Congressman Ryan’s Anti-Poverty Grants Won’t Reduce Poverty
In case you missed it last week, Wisconsin Congressman Paul Ryan proposed “Opportunity Grants” as his new anti-poverty program. The idea is to combine 11 current programs like SNAP, housing assistance, heating programs, and others into one block grant given directly to a select number of states to test the effectiveness.
“The idea would be to let states try different ways of providing aid and then to test the results — in short, more flexibility in exchange for more accountability,” Ryan said in a speech to the American Enterprise Institute, a Washington think tank. “Get rid of these bureaucratic formulas. Put the emphasis on results.”
If you didn’t know Congressman Ryan’s history of an incredible lack of support for programs that help low-income families, this could seem like a good idea. Instead of families having to go to many places to apply for and/or qualify for each program, they would go to one state counselor and do it all at once.

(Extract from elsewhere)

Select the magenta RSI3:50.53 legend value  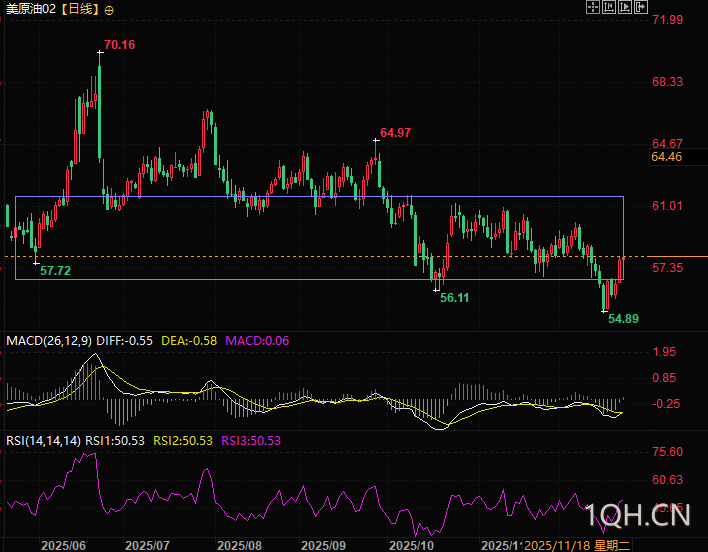(252, 441)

However, the Center for Budget Policies and Priorities (CBPP) says there are many problems with this idea. The biggest is that it won’t actually help poor people. More likely it would increase poverty and shrink these important safety nets. It makes the important point that history shows us when policymakers combine programs into a block grant, federal funding typically declines, often dramatically. And total funding to assist low-income families — from federal, state, and local levels combined — likely would decline, because officials could use the block grant funds to replace state and local funds now going for similar services.

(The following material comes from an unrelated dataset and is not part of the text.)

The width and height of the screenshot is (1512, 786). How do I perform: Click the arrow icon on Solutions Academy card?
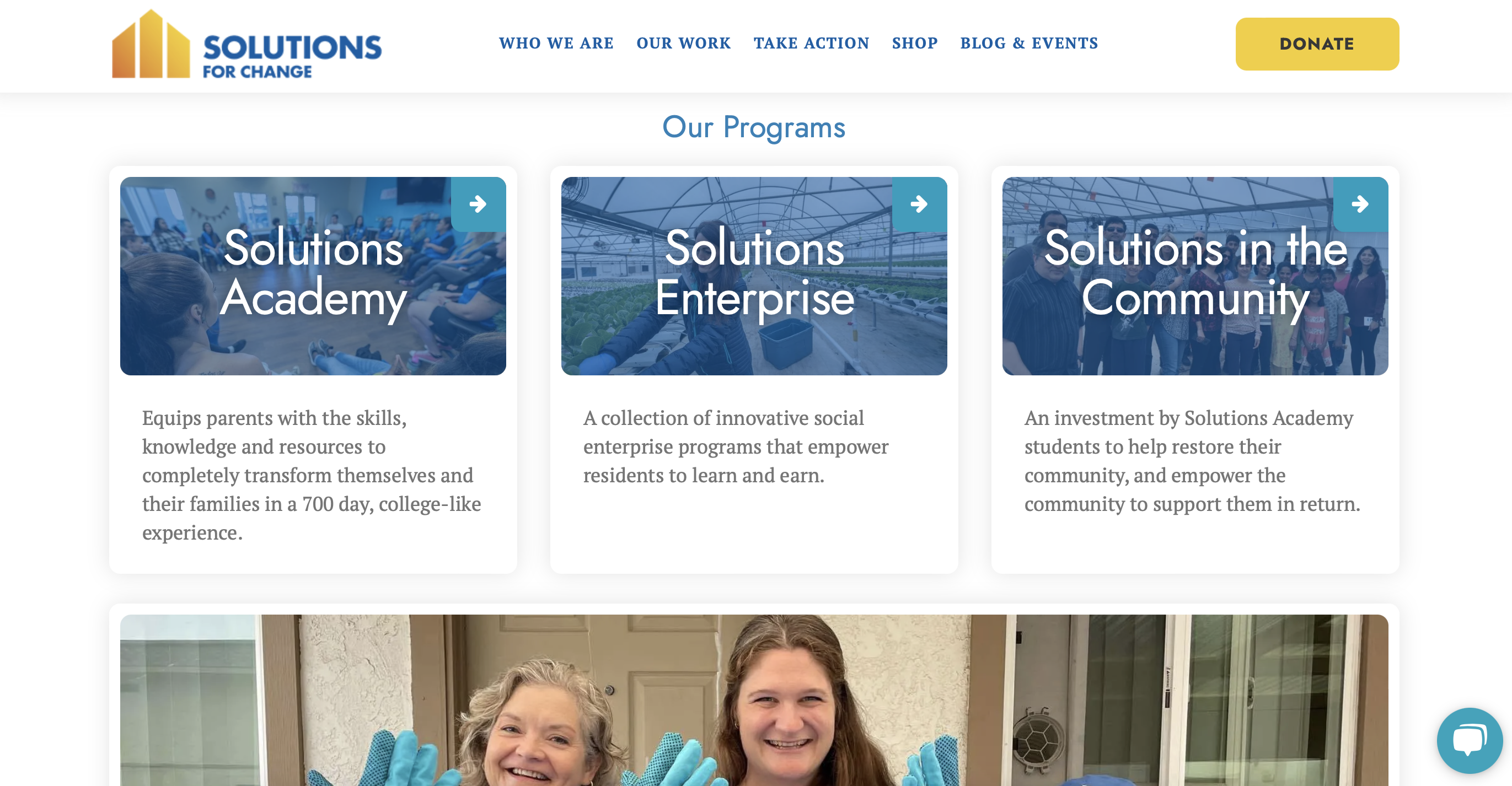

E.J. Dionne from the Washington Post made some great points about how important SNAP is both to families and to our economy. He said, “ ‘Experimenting’ with people’s food-stamp money is not something we should sign onto.”
One positive from his proposal is that it calls for an expansion of the Earned income Tax Credit (ETIC) which we’ve blogged about a few times. Congressman Ryan proposes lowering the eligibility age childless workers from 25 to 21, doubling the maximum credit to about $1,000, and phasing in the credit more quickly as a worker’s income rises.

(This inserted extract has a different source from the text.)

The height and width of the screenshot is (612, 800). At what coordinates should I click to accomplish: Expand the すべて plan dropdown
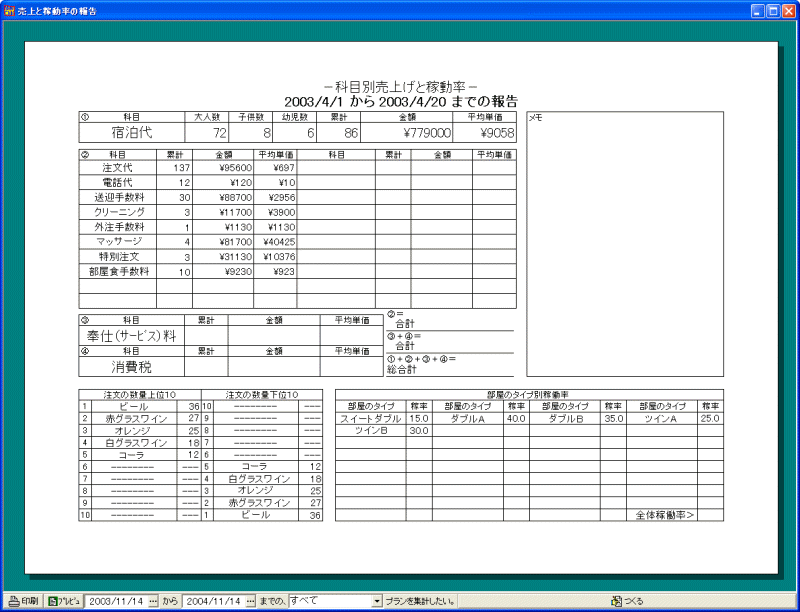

According to CBPP, Ryan’s proposal has serious flaws.
- He would pay for it in part by eliminating the refundable part of the Child Tax Credit for several million children in low-income immigrant working families.
- He would eliminate the Social Services Block Grant, a flexible funding source that helps states meet the specialized needs of their most vulnerable populations, primarily low- and moderate-income children and people who are elderly or disabled.
- He would end a program that provides fresh fruits and vegetables primarily to children in schools in low-income areas.
- He presents the proposal as an alternative to raising the minimum wage, which has lost 22 percent of its value since the late 1960s due to inflation.
We at MBPC will continue to advocate for policies that help low- and moderate-income people improve their lives. From what I read so far about the Ryan proposal, it does not look like this is the plan to do it.